Volgende week zaterdag (4 februari) organiseert de Werkgroep Christelijke Kinderboeken in Harderwijk een studiedag onder het motto: ”Hoe schrijf je dat nu op?”. De dag is bedoeld voor iedereen die bezig is met jeugdboeken en stoeit met taal, stijl, dialogen en woordgebruik.Inleider is Mirjam Oldenhave (1960) uit Amsterdam. Zij is verbonden aan de schrijversschool Script+, schreef zelf meer dan twintig jeugdboeken, waaronder het prentenboek ”Mamma!”, en heeft jarenlange ervaring in het coachen van auteurs. Haar boek ”Donna Lisa” werd bekroond met een Vlag en Wimpel.
Halfnegen ’s morgens, als de kinderen vertrokken zijn, zit ze achter haar laptop en schrijft door tot halftwee. Twee dagen per week trekt ze er met haar hond Ollie op uit om op scholen te vertellen over haar boeken. „Ik vraag eerst of niemand bang is voor de hond. Dan gaat-ie alle kinderen groeten.”
De kinderen vertellen welke boeken ze van Oldenhave hebben gelezen, vragen hoe oud haar hond is en of ze een bodyguard heeft.
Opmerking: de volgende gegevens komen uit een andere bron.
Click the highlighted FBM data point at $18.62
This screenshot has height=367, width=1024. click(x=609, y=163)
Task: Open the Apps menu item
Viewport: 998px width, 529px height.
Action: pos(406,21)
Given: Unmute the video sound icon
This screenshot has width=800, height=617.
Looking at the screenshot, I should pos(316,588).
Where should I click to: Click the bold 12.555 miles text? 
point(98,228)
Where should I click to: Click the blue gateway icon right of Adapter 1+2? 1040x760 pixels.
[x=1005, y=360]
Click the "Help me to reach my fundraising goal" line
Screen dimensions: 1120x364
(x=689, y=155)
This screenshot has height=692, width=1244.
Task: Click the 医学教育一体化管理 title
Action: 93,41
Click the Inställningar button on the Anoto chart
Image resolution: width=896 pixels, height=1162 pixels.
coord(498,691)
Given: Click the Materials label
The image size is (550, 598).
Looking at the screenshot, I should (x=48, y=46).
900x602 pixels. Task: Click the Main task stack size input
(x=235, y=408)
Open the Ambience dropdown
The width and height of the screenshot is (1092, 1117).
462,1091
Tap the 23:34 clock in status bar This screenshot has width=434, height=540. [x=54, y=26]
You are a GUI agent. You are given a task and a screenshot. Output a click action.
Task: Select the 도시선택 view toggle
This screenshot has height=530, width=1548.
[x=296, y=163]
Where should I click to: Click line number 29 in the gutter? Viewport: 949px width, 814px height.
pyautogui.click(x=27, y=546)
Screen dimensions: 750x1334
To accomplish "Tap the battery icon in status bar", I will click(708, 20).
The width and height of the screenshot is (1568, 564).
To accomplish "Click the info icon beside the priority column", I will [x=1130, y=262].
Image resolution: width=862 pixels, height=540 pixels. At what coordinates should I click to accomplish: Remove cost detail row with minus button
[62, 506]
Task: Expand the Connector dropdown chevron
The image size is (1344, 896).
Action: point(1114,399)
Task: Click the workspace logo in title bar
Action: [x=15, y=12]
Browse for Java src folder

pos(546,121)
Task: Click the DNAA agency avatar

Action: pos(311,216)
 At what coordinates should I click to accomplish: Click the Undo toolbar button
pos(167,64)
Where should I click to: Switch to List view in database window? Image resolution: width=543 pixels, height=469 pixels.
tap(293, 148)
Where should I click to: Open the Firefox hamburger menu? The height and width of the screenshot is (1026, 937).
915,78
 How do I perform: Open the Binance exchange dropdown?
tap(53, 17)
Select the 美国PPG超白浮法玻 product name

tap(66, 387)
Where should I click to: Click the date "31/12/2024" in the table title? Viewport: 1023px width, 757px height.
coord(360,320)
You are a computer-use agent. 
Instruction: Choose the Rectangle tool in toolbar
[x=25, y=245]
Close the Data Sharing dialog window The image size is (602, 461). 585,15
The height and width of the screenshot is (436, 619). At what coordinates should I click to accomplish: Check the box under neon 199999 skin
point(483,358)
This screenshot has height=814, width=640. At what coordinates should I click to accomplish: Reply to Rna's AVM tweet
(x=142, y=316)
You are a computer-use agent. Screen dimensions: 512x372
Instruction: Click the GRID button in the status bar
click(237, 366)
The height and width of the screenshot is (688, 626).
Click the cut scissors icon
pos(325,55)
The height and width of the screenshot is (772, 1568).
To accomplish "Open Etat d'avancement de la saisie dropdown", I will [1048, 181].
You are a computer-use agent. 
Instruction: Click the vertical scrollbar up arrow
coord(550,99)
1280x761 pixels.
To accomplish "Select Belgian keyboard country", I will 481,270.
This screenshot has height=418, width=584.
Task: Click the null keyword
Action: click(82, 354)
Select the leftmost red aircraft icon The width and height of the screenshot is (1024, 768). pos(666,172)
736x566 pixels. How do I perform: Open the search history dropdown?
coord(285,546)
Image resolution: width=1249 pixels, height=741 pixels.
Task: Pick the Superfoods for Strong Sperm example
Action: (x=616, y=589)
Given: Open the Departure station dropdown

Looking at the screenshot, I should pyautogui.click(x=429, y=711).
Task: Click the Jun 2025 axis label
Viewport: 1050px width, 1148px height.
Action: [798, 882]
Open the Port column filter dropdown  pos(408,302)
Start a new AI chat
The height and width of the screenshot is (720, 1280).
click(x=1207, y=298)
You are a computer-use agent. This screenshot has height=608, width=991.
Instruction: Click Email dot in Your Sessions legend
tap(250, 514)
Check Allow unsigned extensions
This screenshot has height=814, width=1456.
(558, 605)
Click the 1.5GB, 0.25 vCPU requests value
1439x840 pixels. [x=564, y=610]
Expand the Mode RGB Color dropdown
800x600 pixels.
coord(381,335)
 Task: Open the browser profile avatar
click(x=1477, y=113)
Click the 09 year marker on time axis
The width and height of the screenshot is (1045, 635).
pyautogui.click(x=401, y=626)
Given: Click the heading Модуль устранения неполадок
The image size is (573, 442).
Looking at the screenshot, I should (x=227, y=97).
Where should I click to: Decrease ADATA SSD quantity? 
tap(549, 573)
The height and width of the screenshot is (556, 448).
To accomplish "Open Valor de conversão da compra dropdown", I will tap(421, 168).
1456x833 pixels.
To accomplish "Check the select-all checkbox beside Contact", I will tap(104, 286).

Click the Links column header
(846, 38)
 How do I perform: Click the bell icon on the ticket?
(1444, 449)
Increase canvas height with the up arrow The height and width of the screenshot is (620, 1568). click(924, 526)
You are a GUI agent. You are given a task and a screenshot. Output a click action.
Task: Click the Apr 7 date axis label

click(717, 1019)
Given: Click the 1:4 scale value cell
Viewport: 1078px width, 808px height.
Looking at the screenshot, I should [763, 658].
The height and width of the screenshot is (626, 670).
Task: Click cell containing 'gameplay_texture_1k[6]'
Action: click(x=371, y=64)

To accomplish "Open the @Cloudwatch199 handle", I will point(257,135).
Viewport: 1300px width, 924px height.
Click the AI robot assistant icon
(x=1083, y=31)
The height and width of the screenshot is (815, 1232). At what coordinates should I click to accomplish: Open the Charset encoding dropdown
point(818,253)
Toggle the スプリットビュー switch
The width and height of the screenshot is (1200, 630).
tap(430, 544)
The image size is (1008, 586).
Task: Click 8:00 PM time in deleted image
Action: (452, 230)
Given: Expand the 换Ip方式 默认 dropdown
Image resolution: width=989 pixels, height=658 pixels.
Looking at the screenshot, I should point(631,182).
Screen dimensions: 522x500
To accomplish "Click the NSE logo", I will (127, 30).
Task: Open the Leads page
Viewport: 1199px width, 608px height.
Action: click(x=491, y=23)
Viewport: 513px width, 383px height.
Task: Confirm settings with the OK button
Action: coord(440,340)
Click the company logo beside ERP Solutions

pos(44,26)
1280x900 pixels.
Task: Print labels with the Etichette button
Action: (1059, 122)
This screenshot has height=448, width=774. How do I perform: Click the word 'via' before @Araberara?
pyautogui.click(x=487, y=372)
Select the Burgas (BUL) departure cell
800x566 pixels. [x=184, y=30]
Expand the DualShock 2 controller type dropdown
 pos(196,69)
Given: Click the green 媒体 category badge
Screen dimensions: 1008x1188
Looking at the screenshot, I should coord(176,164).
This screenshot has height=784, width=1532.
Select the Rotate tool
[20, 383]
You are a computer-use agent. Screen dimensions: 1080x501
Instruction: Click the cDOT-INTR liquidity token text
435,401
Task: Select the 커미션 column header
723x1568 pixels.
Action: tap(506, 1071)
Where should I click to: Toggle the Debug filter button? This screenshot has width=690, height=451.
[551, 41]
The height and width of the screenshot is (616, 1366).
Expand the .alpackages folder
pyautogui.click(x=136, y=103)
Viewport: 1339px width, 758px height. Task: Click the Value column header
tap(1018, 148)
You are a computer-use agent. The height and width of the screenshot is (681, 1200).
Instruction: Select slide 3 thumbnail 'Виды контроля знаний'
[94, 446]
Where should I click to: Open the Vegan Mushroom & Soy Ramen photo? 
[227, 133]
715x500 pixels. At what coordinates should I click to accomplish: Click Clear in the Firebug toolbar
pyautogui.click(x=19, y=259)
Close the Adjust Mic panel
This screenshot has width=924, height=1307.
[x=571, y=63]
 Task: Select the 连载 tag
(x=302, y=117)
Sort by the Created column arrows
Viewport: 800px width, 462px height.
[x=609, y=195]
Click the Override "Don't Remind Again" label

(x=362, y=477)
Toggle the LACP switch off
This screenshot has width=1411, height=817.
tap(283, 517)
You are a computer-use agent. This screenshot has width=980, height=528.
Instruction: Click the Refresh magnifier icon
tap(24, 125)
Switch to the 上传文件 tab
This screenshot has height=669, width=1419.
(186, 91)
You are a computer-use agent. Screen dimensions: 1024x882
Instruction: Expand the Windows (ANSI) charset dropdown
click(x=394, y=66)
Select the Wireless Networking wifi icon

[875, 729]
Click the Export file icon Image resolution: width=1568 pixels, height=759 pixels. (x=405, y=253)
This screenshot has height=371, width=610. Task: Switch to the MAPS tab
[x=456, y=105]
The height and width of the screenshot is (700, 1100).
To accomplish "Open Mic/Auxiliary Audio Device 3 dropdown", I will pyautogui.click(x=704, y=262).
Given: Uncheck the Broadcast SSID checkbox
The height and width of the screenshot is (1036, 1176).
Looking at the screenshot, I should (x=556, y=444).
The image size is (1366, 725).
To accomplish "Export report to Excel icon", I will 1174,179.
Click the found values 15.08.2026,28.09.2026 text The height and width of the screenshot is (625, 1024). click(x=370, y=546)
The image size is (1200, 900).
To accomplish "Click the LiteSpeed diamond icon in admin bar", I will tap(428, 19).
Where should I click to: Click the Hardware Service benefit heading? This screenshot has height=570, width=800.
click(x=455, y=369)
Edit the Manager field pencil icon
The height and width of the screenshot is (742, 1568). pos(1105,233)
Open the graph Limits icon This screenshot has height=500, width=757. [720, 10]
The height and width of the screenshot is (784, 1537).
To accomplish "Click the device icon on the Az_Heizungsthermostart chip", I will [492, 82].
Hoe gaat het precies in z’n werk op de schrijversschool?
„Script+ is een vierjarige ambachtelijke opleiding. De deelnemers leren niet zozeer creatief schrijven, maar krijgen gereedschap aangereikt om een boek te schrijven. Het gaat ons dus om objectieve maatstaven: hoe voorkom je perspectieffouten, hoe maak je psychologische personages die doorwrocht zijn?
Je kunt wel een vernieuwend verhaal schrijven, maar als het technisch gewoon niet klopt, heb je er nog weinig aan. Een groot deel van het schrijversvak valt te leren. We werken met vier groepen van elk zo’n tien leerlingen. Verder is er een topklas met gevorderde auteurs. Ik merk dat auteurs die bij ons de cursus hebben gedaan goed met kritiek kunnen omgaan.”
Zie je ook christelijke auteurs op de cursus?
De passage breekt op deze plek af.